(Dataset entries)
########################################
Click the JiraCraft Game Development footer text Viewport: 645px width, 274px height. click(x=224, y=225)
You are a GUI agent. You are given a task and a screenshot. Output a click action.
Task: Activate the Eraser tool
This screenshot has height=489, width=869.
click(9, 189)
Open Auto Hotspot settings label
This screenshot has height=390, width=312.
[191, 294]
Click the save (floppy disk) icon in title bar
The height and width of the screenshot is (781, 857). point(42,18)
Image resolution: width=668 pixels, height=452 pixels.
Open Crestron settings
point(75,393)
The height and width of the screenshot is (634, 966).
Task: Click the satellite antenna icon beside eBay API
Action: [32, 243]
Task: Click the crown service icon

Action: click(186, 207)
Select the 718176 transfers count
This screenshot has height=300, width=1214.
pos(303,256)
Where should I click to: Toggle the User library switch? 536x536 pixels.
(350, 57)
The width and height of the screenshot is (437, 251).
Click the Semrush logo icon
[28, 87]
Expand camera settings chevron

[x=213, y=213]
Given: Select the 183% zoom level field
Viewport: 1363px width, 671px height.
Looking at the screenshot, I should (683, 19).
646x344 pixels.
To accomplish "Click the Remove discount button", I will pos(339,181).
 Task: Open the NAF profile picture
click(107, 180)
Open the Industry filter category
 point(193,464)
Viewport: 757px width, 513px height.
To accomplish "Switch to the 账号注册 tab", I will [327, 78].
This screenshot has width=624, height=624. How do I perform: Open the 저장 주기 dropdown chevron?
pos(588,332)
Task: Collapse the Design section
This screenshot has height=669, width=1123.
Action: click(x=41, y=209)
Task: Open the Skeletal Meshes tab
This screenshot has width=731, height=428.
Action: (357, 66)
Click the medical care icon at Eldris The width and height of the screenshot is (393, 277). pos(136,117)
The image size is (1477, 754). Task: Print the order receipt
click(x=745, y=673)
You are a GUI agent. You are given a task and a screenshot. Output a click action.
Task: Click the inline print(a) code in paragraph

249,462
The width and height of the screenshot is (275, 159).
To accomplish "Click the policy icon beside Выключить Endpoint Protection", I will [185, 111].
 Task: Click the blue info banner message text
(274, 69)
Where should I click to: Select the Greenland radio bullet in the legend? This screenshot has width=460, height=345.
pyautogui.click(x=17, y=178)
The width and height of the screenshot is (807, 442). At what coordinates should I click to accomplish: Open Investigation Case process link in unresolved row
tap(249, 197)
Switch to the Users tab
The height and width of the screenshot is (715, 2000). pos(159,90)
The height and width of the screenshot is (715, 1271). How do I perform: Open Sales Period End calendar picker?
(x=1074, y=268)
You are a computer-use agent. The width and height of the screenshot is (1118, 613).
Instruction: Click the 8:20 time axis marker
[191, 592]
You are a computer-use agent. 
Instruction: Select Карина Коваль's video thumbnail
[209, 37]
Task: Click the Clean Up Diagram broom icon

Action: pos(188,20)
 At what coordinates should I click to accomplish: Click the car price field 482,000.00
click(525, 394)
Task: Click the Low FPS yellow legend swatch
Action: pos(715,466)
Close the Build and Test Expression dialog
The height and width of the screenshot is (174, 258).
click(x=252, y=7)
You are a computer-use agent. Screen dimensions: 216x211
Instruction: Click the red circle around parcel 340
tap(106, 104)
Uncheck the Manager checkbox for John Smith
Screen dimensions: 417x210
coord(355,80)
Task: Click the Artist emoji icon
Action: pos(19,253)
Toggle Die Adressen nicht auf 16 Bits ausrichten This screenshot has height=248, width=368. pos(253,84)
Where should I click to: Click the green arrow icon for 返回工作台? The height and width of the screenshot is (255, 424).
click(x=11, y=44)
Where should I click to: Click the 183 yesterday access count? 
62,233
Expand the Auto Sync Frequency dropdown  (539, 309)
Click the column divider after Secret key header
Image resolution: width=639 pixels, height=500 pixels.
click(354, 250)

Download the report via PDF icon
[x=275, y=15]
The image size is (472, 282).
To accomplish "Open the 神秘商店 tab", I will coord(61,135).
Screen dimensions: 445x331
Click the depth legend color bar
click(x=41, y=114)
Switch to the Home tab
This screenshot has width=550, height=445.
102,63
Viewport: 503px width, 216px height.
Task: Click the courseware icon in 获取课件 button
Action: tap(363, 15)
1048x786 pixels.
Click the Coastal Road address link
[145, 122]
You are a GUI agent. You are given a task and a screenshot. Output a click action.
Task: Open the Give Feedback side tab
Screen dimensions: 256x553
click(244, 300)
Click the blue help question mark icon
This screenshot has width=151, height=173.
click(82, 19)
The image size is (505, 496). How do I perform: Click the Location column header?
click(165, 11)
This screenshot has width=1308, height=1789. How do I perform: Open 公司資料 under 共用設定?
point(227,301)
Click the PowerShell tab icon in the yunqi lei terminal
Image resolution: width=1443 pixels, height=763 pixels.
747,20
########################################
Assignment: Wherever a line holds the word "will", copy that line out of the entries above.

Written solution:
To accomplish "Click the Remove discount button", I will pos(339,181).
To accomplish "Switch to the 账号注册 tab", I will [327, 78].
To accomplish "Click the policy icon beside Выключить Endpoint Protection", I will [185, 111].
To accomplish "Open the 神秘商店 tab", I will coord(61,135).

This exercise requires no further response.